Using the records below, return exactly the lines from the one containing "Image resolution: width=945" through the last, and omit pictures.
== Task data ==
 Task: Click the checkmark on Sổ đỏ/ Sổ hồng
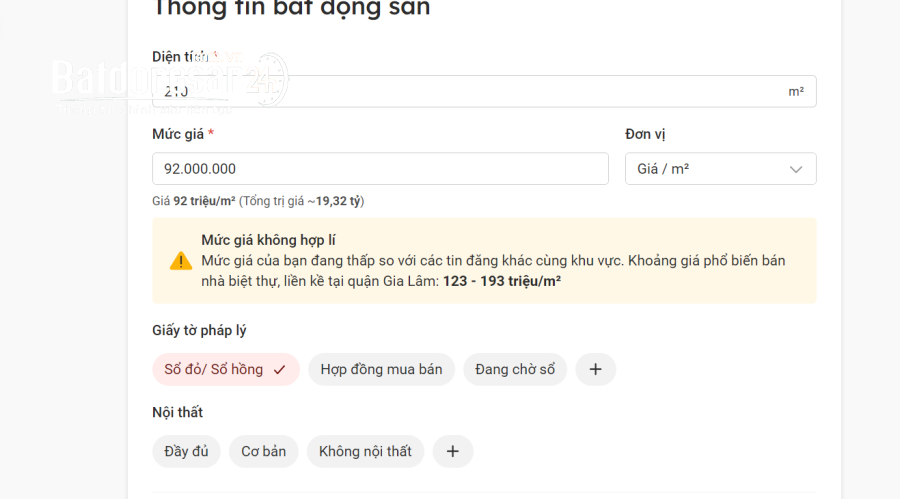[280, 370]
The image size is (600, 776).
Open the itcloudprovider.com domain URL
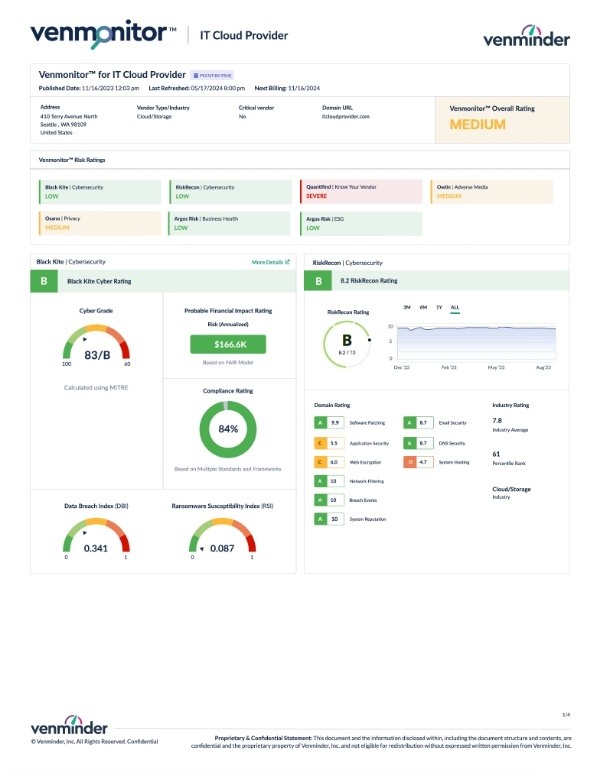point(346,116)
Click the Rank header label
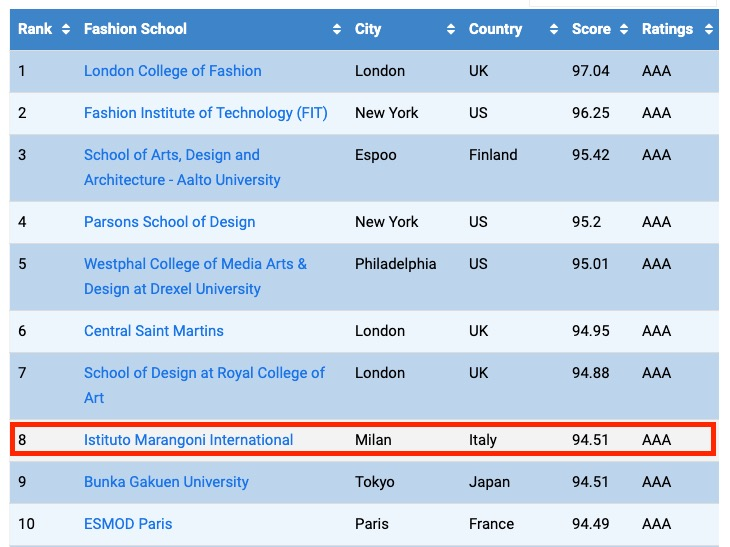This screenshot has width=730, height=547. [x=35, y=29]
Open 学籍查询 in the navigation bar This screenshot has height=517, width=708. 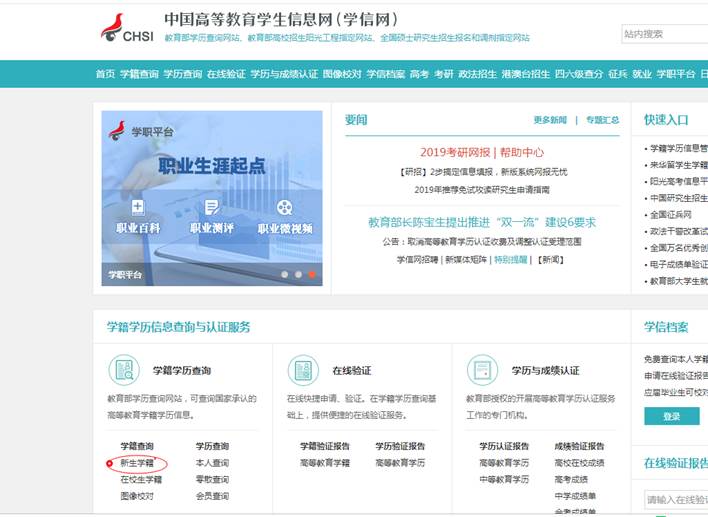click(137, 74)
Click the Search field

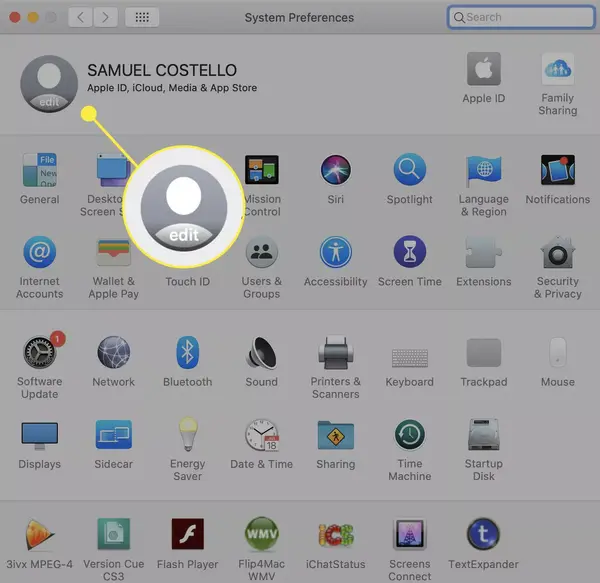[521, 17]
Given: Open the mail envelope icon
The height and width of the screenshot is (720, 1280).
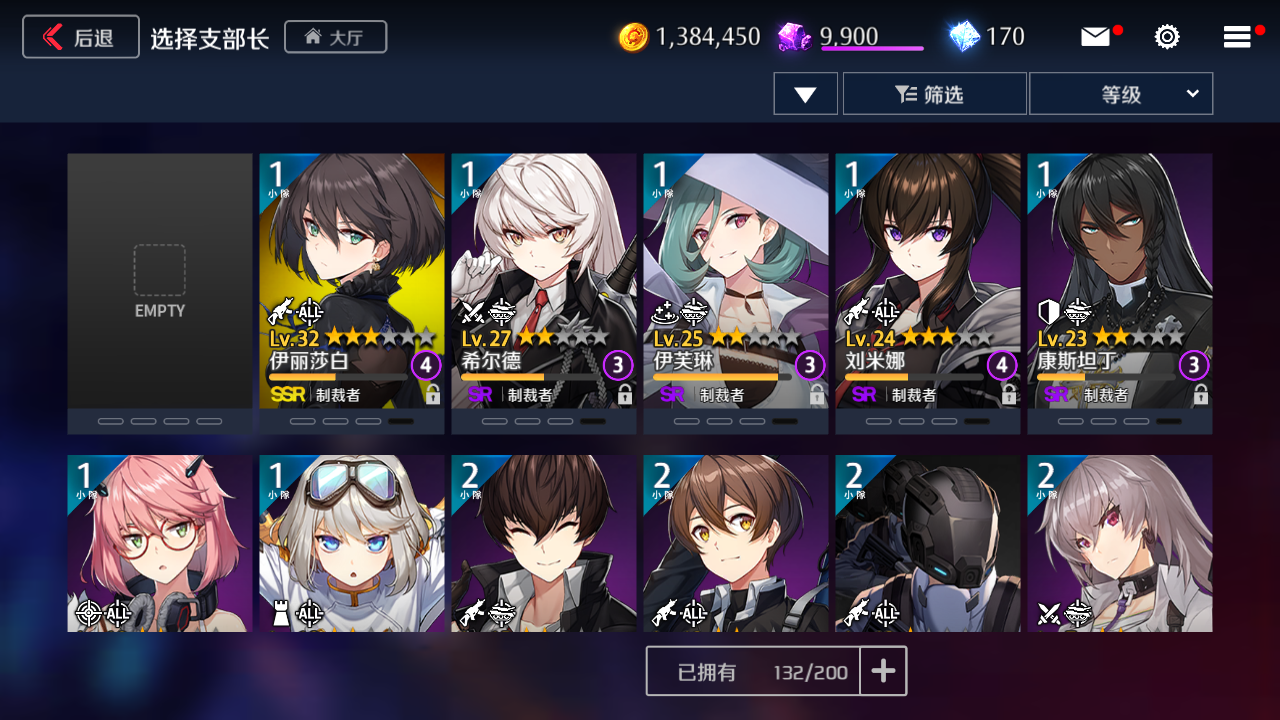Looking at the screenshot, I should point(1095,37).
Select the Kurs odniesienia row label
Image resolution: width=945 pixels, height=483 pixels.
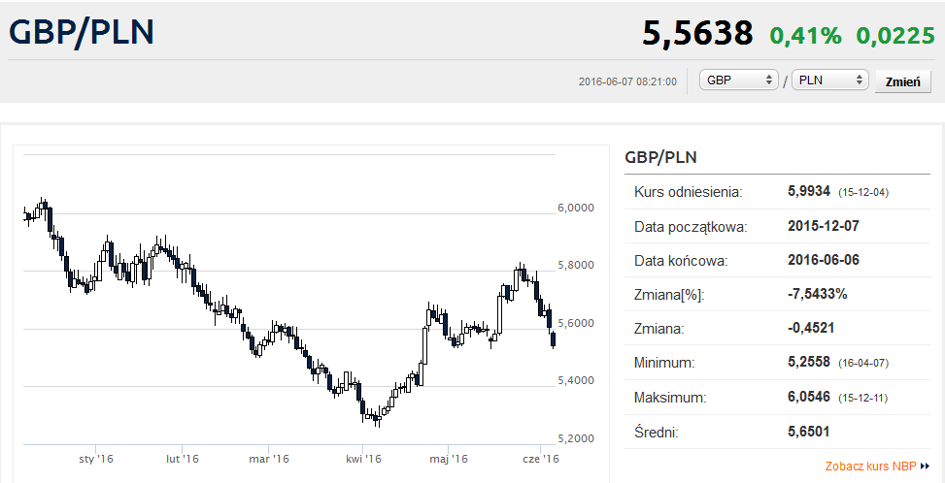688,190
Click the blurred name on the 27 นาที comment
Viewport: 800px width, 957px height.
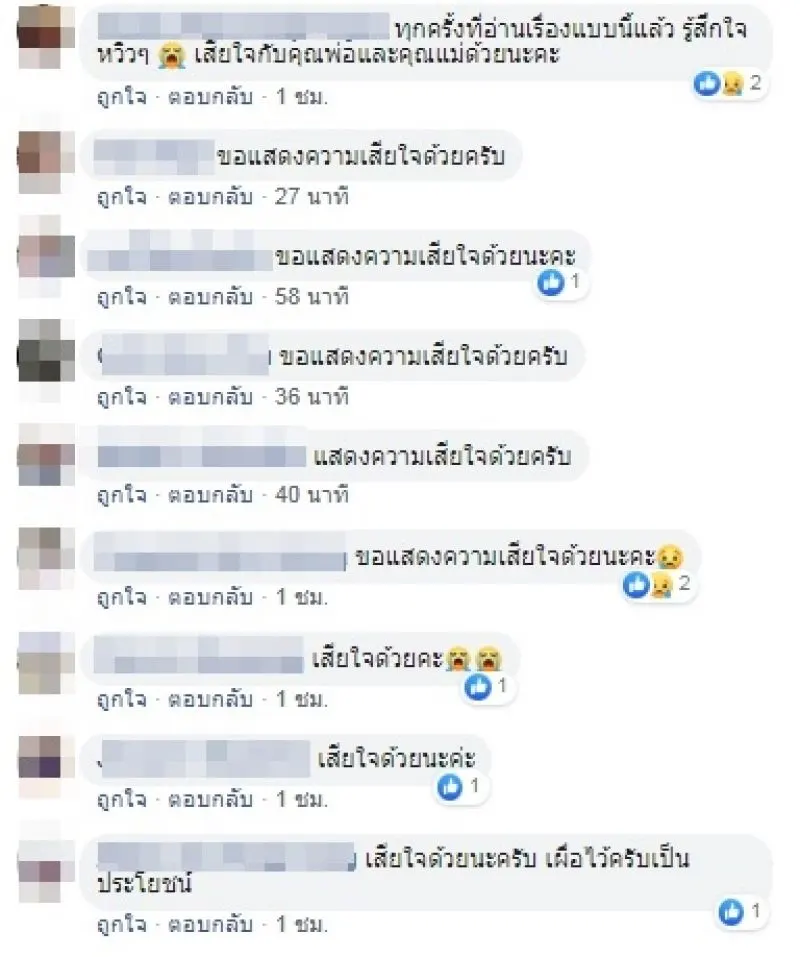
===
-- Output --
Image resolution: width=945 pixels, height=483 pixels.
688,190
Click the blurred name on the 27 นาที comment
Viewport: 800px width, 957px height.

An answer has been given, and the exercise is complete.